LATAM Adds Other 10 Dreamliner 787s to Its Boeing Order Backlog
Taken out of context 10 more planes ordered doesn’t sound all that impressive. It is, however, if we add to the puzzle that LATAM has now a whopping 120 planes on order which it is expecting to receive by 2030. That is an extremely large number of aircraft.
The airline is already the largest Boeing 787 user in South America and with these aircraft ordered it will strengthen that position. LATAM states that it forecasts to operate a total fleet of 52 Dreamliners by the end of the current decade.

We don’t know whether the additional Boeing wide body planes ordered are of the 8 or 9 variant (those are the two variants LATAM currently operates). I would imagine the airline has some flexibility to decide at a later stage which variant it would prefer to receive as this new addition to the order goes to the end of the queue and will be delivered towards the end of the 2020s.
The LATAM Boeing 787 The Swiss Army Knife of The Fleet
There possibly isn’t a better match for LATAM’s necessities than the Boeing 787 Dreamliner.
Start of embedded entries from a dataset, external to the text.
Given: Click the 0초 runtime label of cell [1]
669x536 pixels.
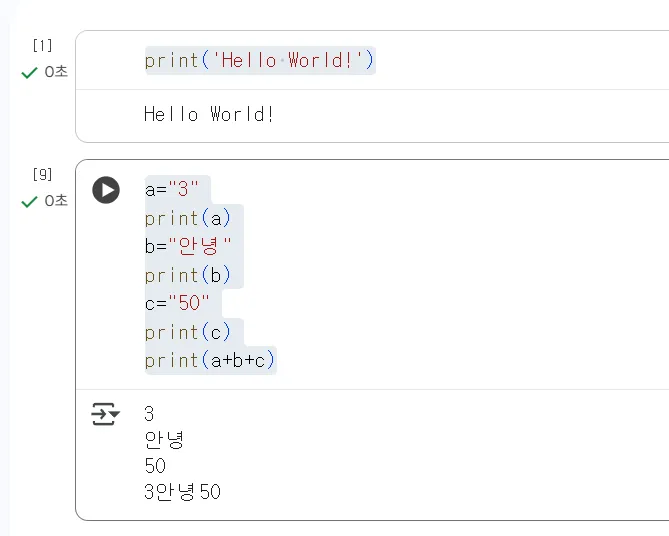Looking at the screenshot, I should coord(56,72).

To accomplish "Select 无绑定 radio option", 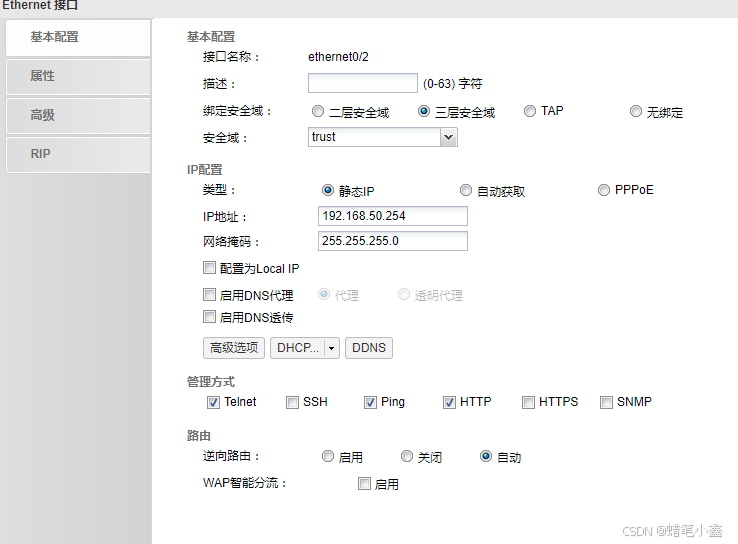I will tap(636, 112).
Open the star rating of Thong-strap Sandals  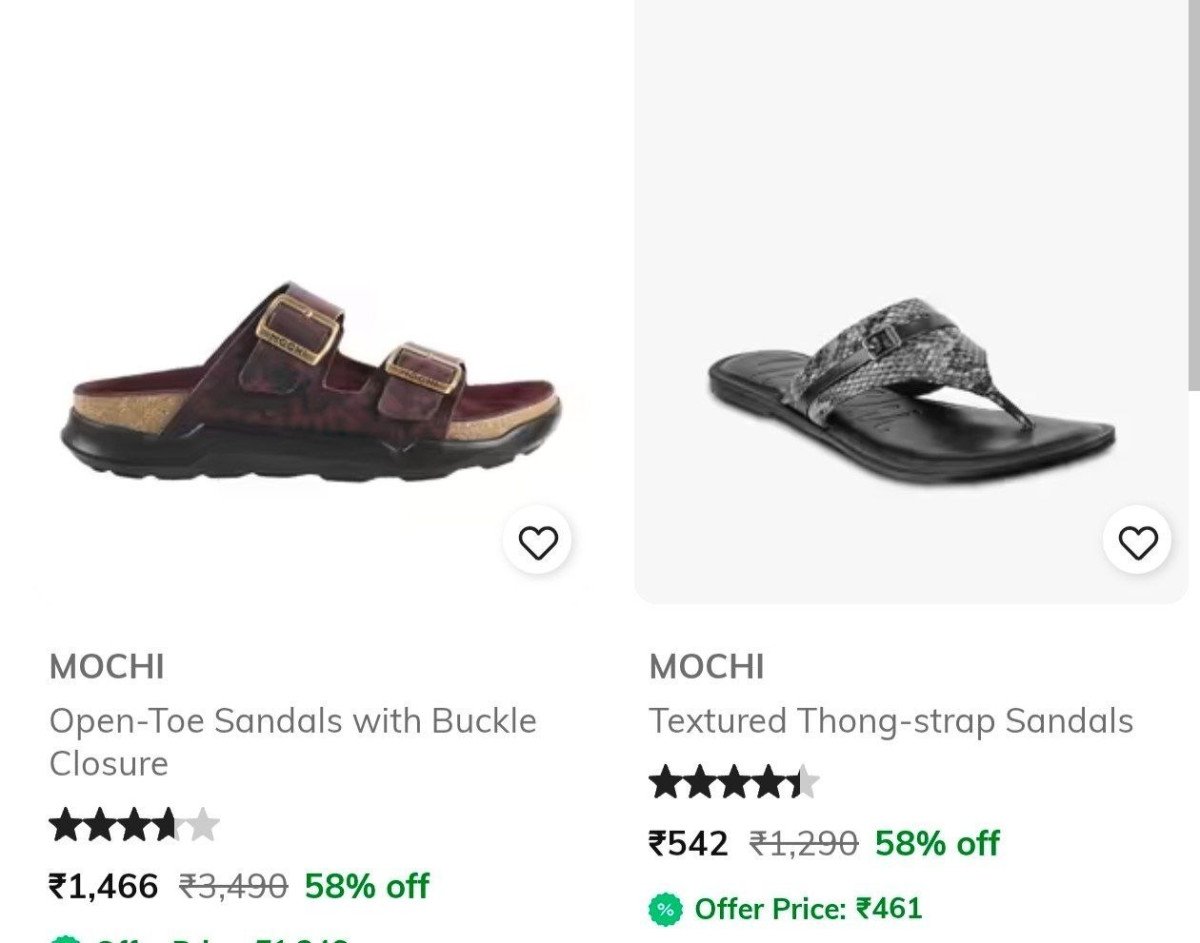click(x=734, y=782)

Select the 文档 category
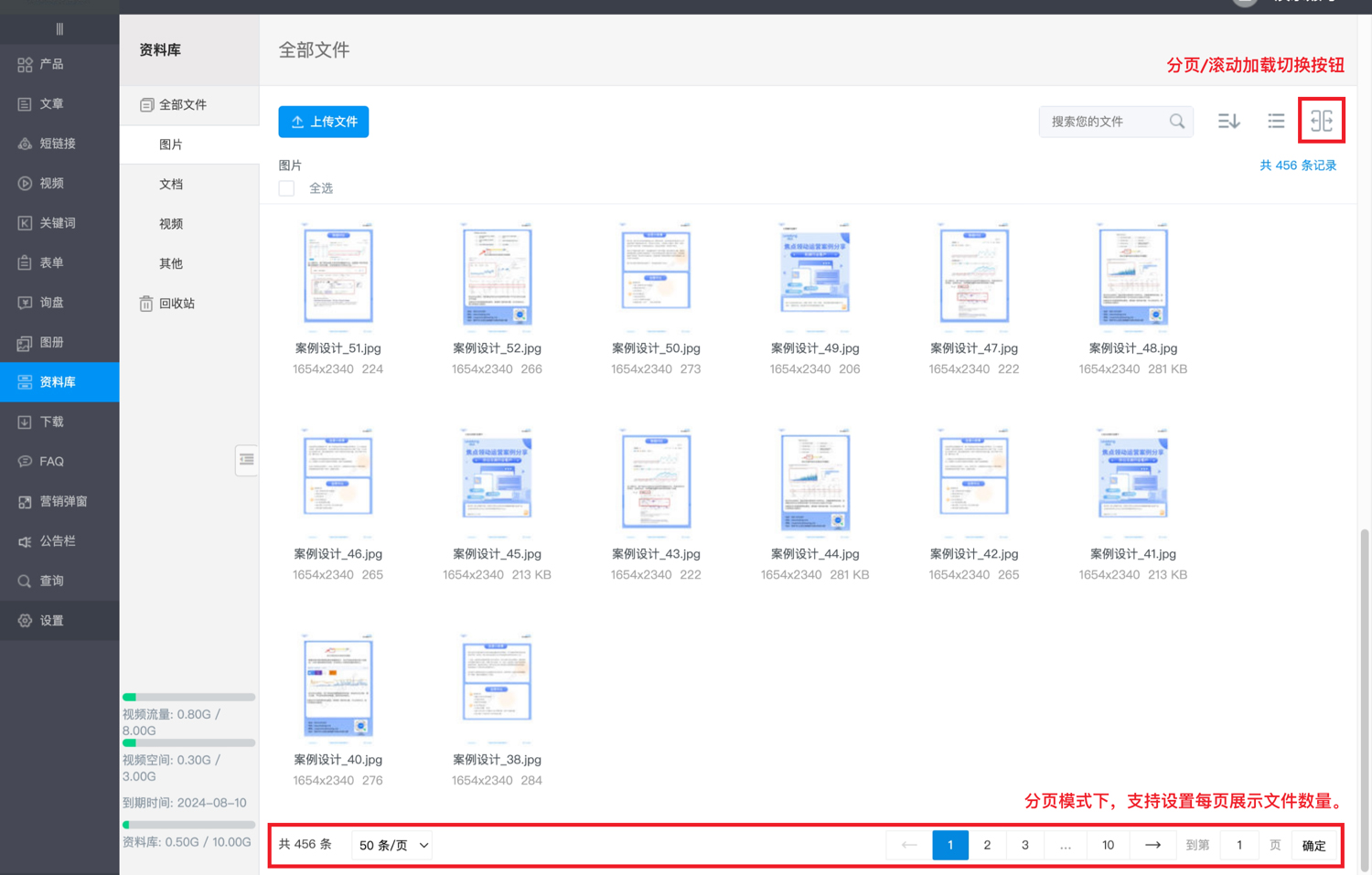(171, 184)
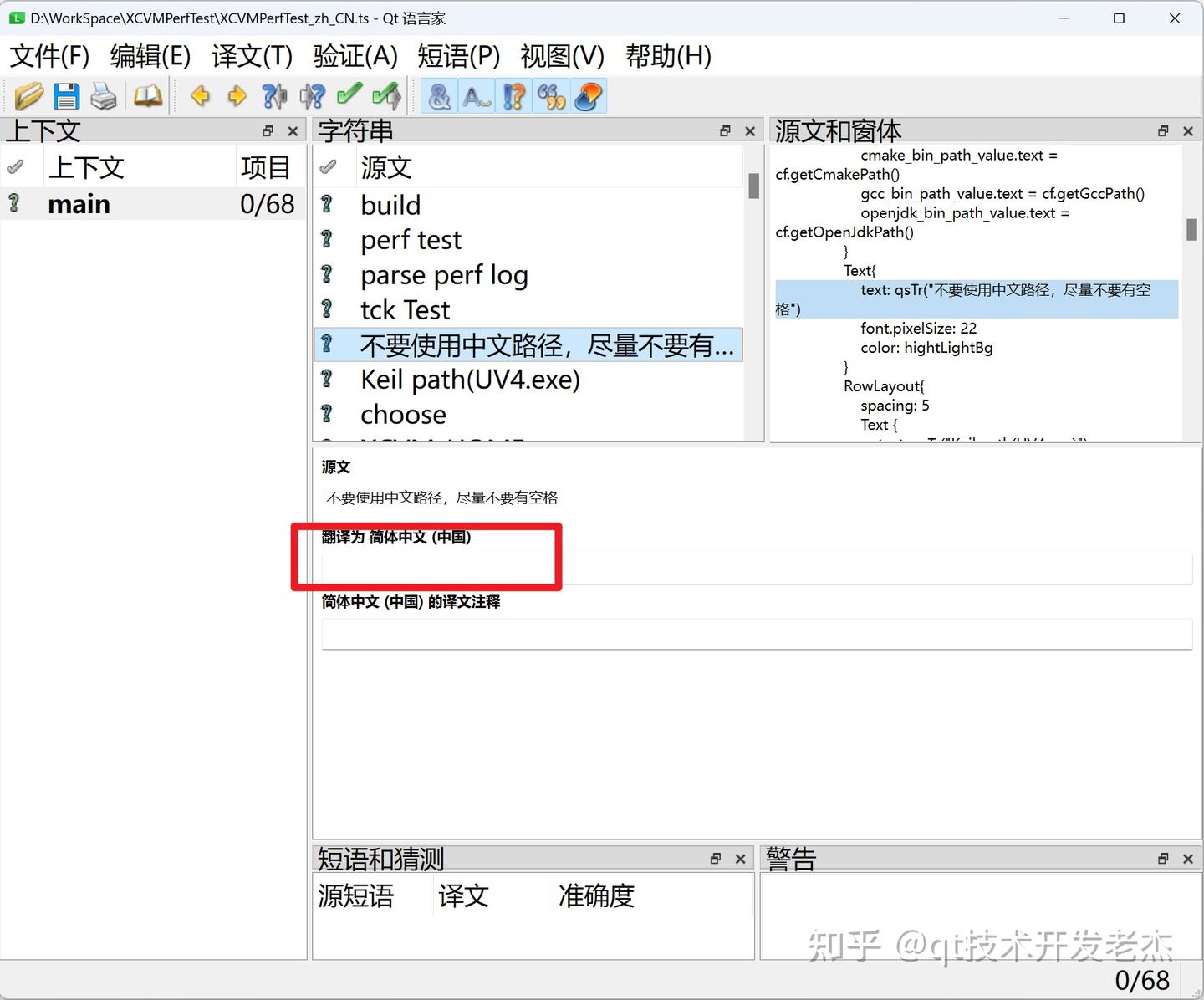This screenshot has width=1204, height=1000.
Task: Save the current translation file
Action: click(66, 96)
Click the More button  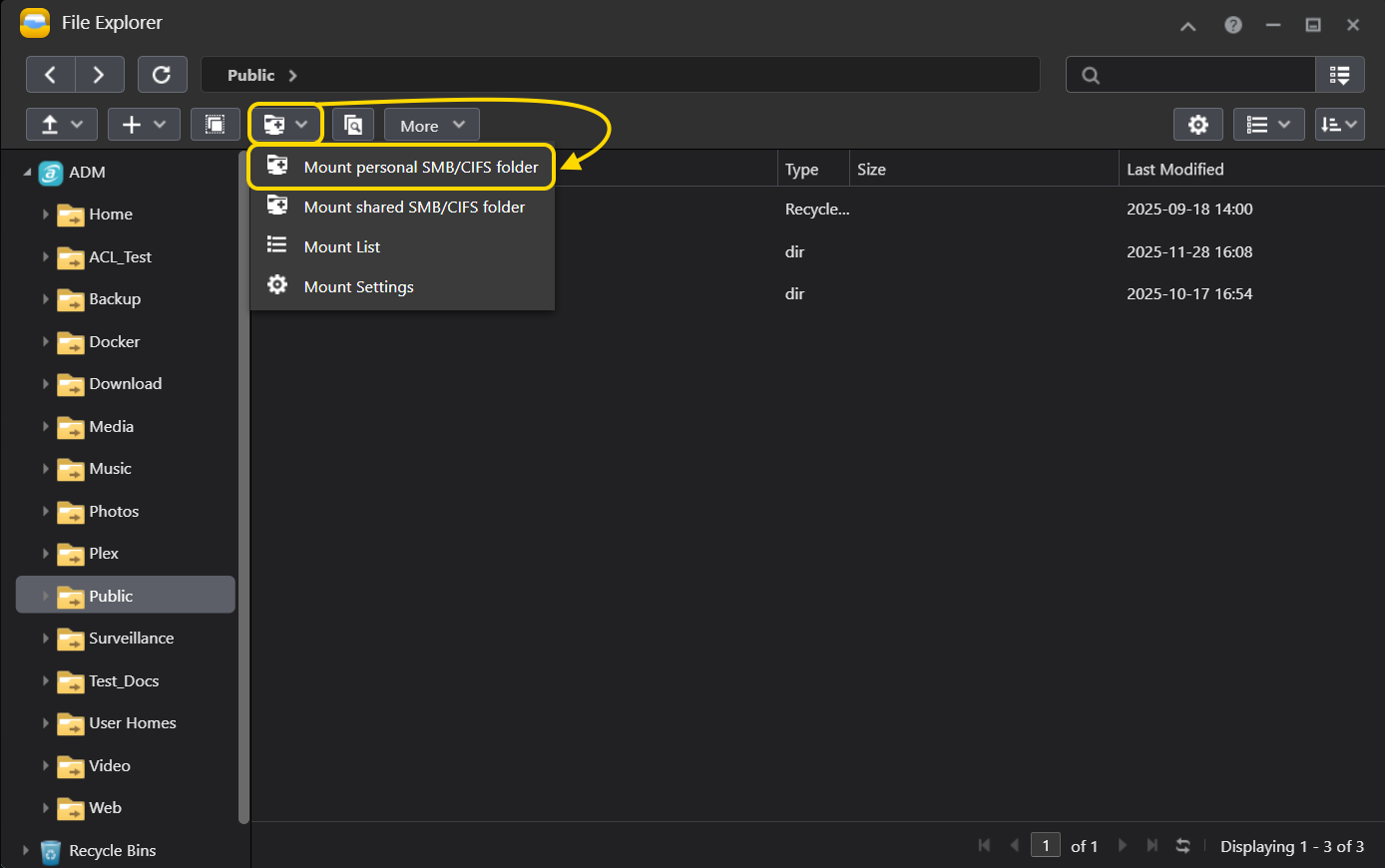coord(431,126)
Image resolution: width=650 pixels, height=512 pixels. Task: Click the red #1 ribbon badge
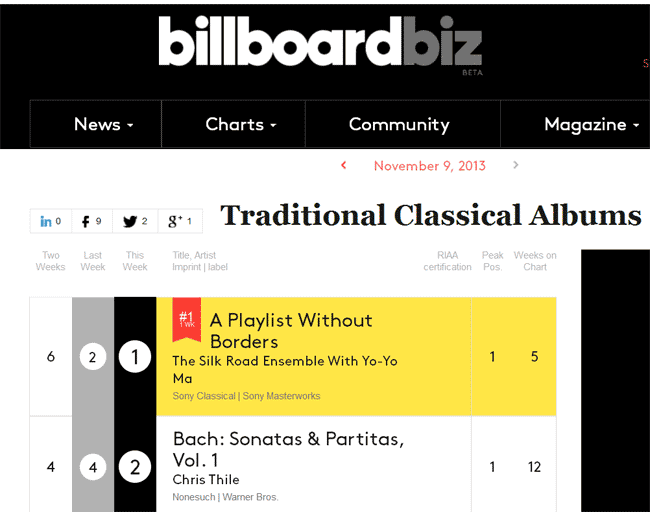(187, 320)
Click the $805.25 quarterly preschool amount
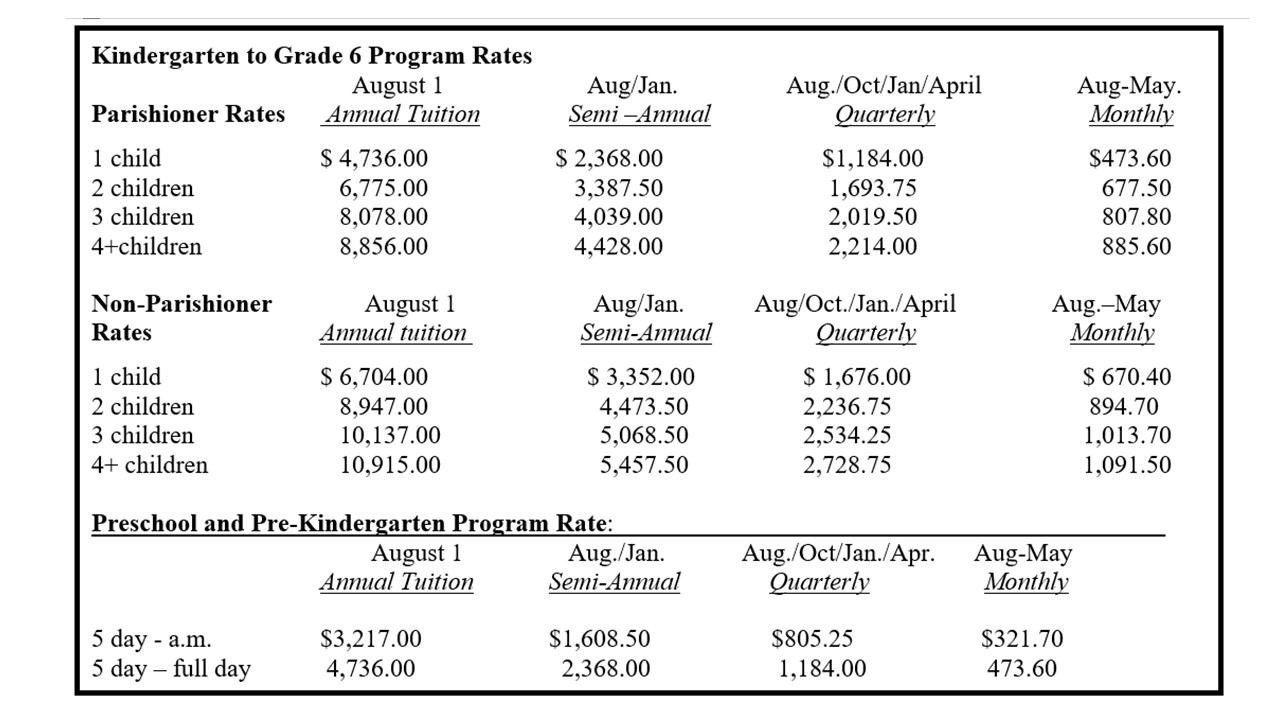1280x720 pixels. click(811, 639)

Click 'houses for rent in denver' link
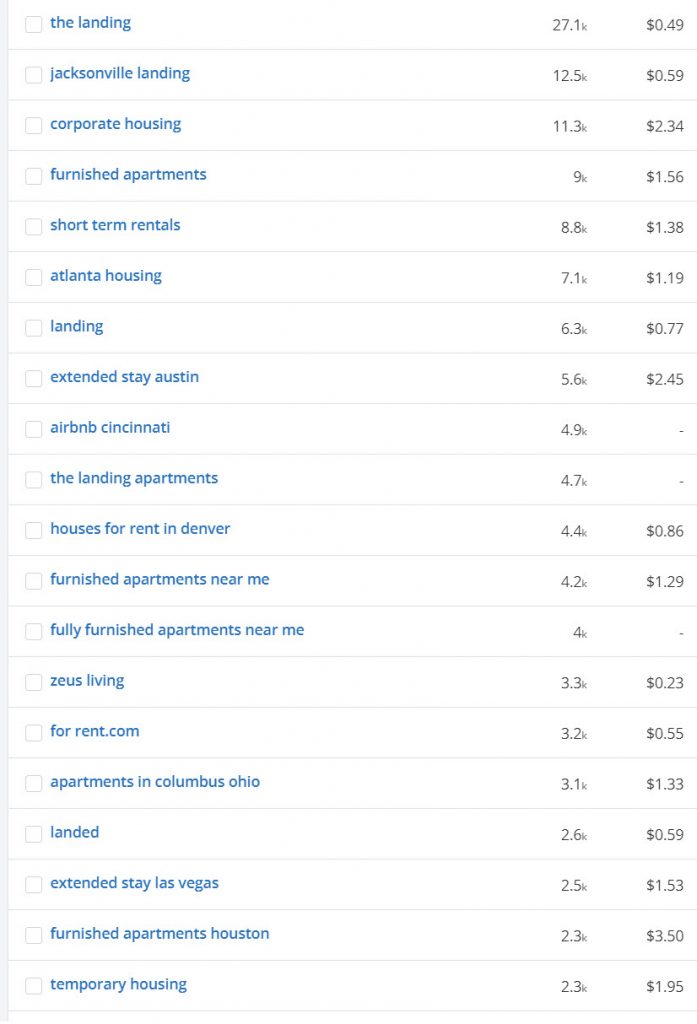(x=140, y=528)
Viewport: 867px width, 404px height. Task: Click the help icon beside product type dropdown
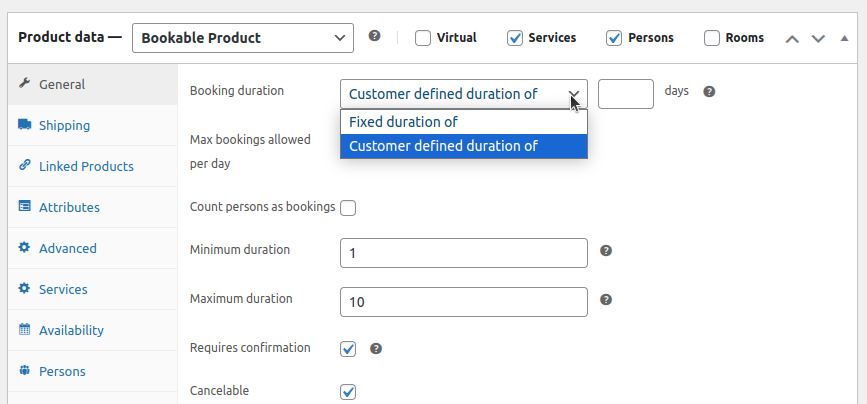click(x=374, y=36)
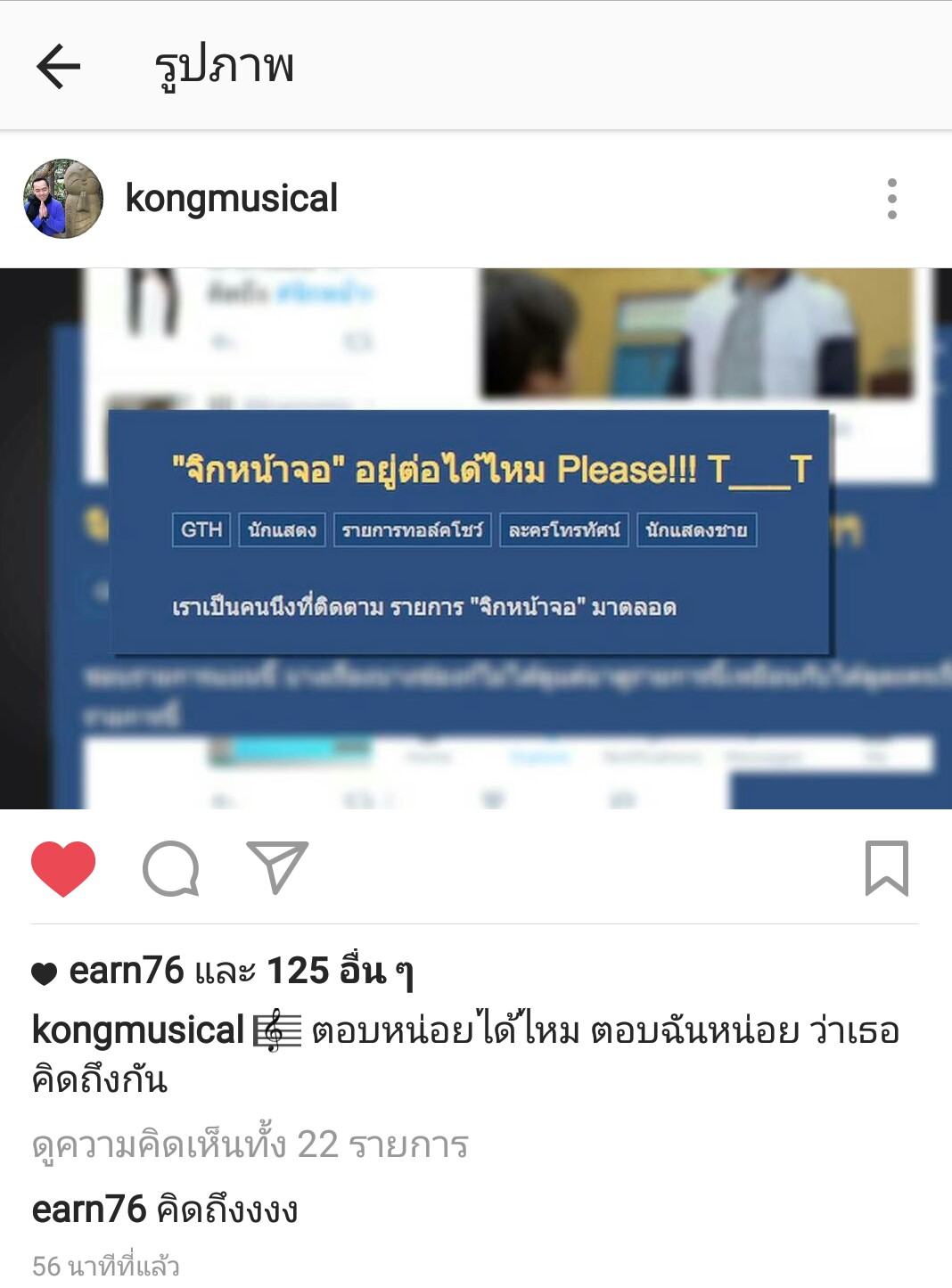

These planes are kind of a jack of all trades. They can cope with serving shorter high demand routes or cover some of the longest routes in the airline’s route network.
LATAM in fact operates numerous continental connections between highly populated areas but also operates some very long intercontinental routes. Just think of the Santiago de Chile to Auckland, Sydney and Melbourne flights. They are all ULR operations flying over some of the loneliest parts of the Pacific Ocean.
That is why the airline continues to invest heavily in the Dreamliner program more than it is on larger planes as the Boeing 777X or the Airbus A350 series.